NASA teaming with the ESA to test system to stop an asteroid from hitting Earth

Contributed by
May 20, 2015

It’s been a while since we had a blockbuster movie to remind us about the threat of an asteroid wiping us off the face of the Earth, but we won’t always have Bruce Willis to defend us. Luckily, we might not need him.

NASA is teaming up with the European Space Agency (ESA) to test out a system that could potentially deflect an asteroid from, you know, rendering us all extinct. The test is scheduled for 2022, and both NASA and the ESA are working up separate (but connected) Asteroid Impact and Deflection Assessment (AIDA) missions to test a system that could potentially stop or divert a killer asteroid. NASA funding is slim these days, but we’d argue this is one idea worth bankrolling.
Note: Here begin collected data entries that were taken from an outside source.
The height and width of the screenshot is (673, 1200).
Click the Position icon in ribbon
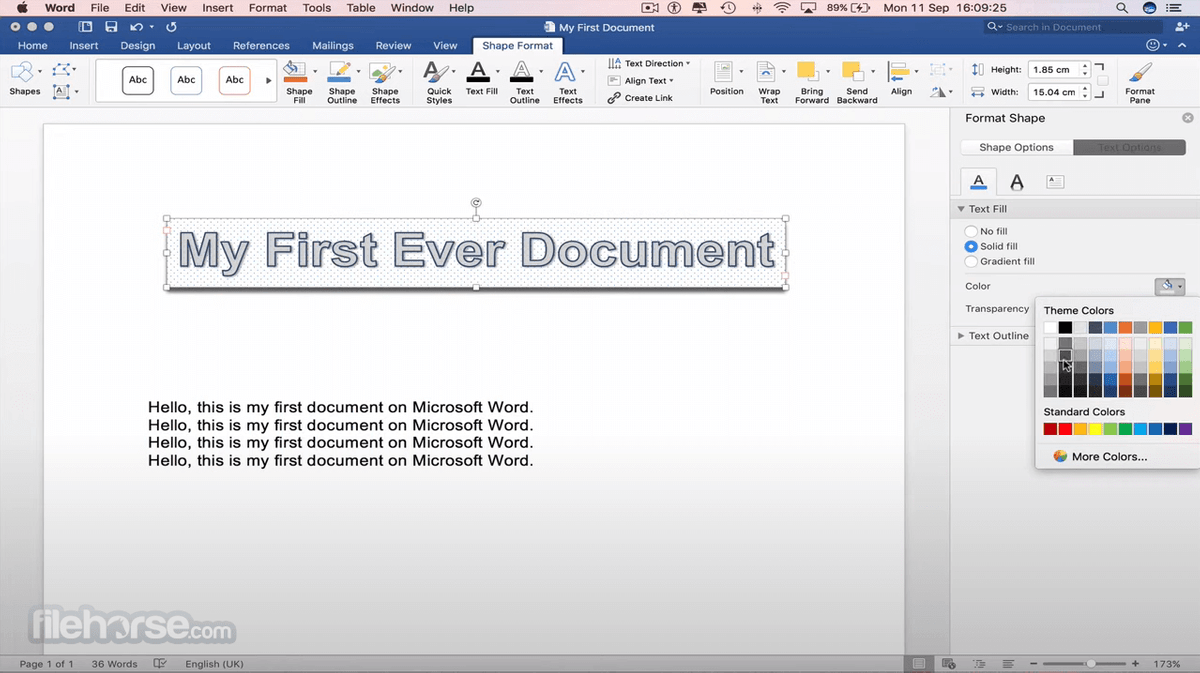point(724,72)
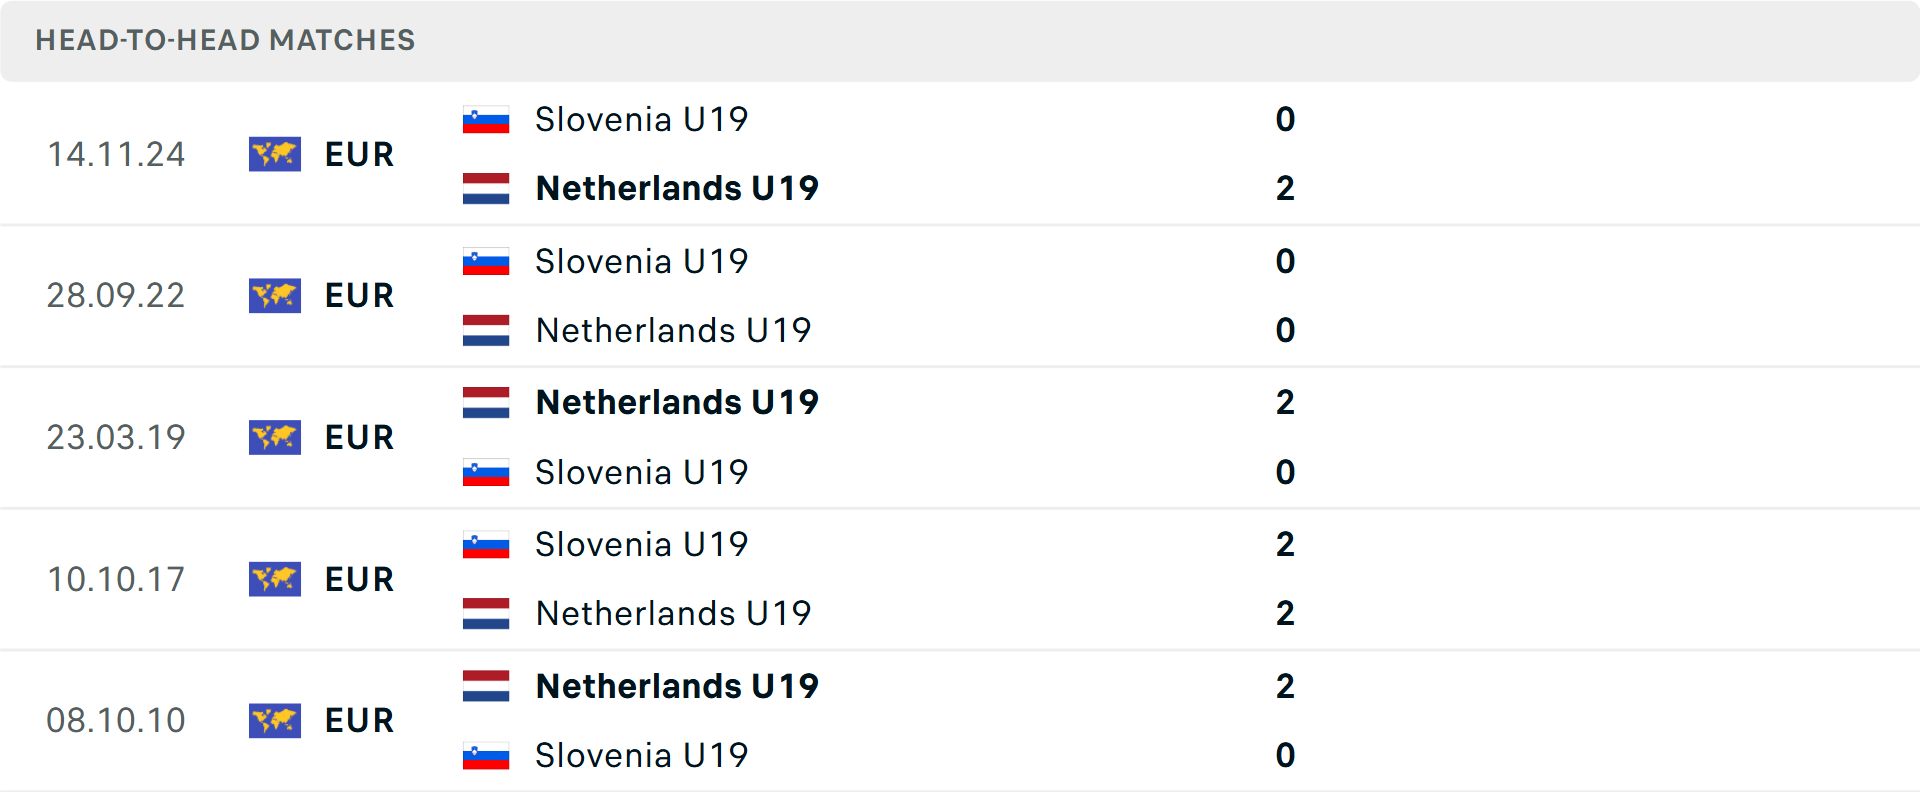Screen dimensions: 1920x792
Task: Click the Netherlands flag icon in the first match
Action: 485,188
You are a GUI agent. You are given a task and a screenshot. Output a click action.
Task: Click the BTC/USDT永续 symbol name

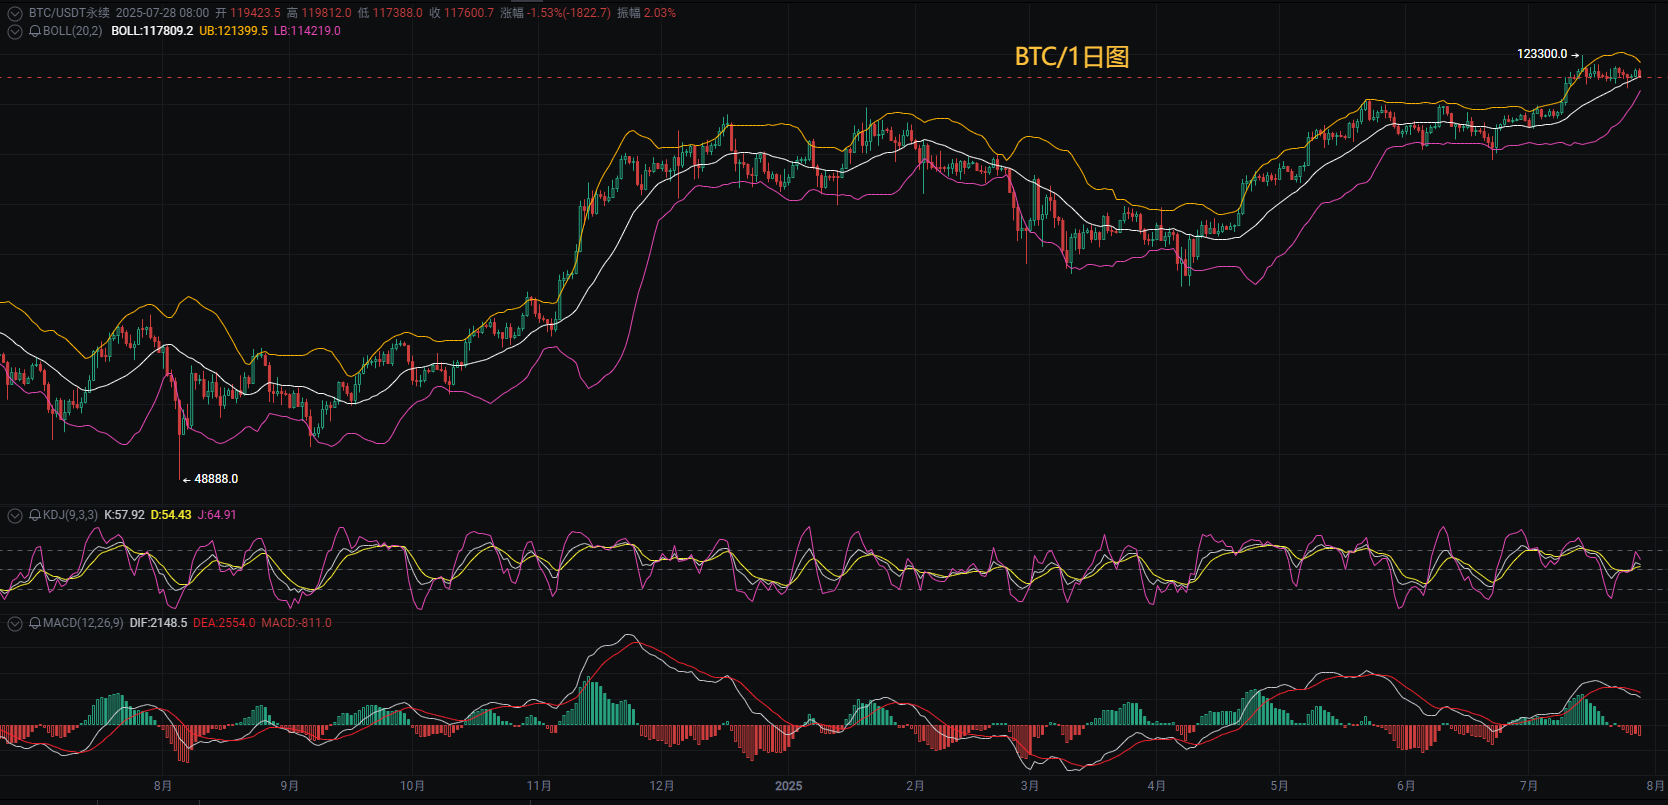(x=69, y=13)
The ESA is working on an Asteroid Impact Mission (AIM) spacecraft, which will travel to a binary asteroid system with a 2,625-foot-wide asteroid, which is orbited by a smaller object nicknamed “Didymoon.” The ESA craft will launch in 2020 to observe the asteroid, while NASA’s Double Asteroid Redirection Test (DART) project will basically fly a craft into "Didymoon" at 13,420 mph in 2022, in an effort to see if the impact could potentially knock it off track.
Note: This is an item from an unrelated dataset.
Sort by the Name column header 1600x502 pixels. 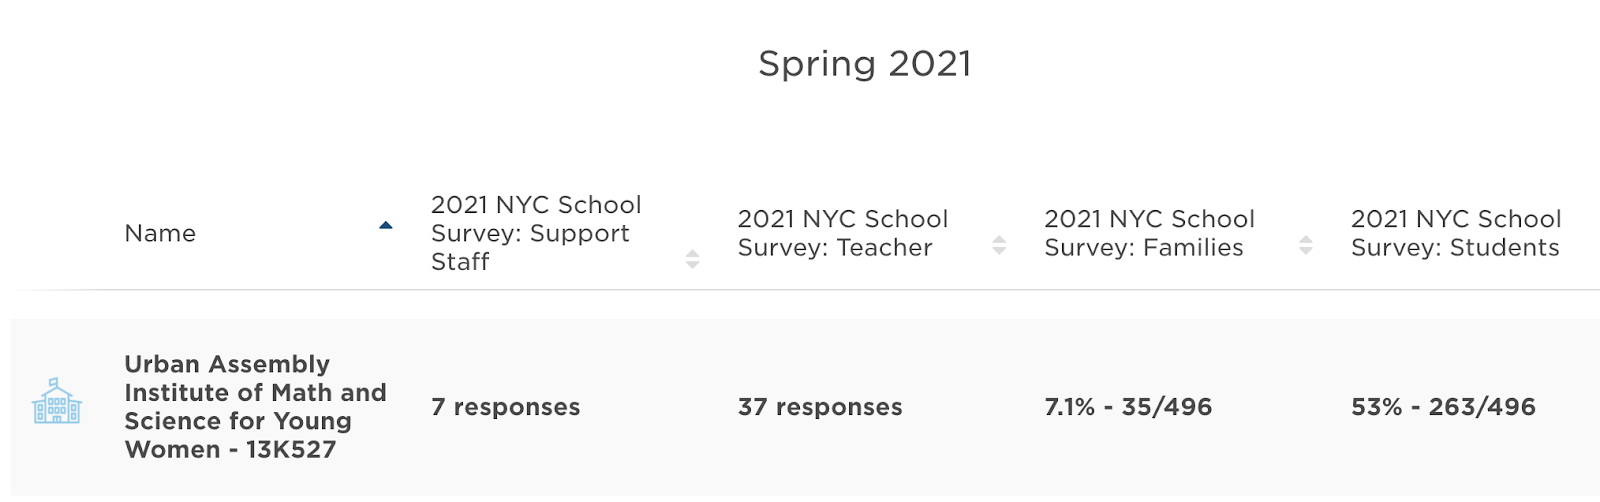pos(160,233)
The point, obviously, is to see what kind of effect the collision has on the asteroid and whether something like that might be enough to derail a bigger one from destroying our planet. The ESA craft will monitor the changes and compare before-and-after stats. We won’t point out the obvious irony that the American part of this project is to basically blow something up. 'Merica.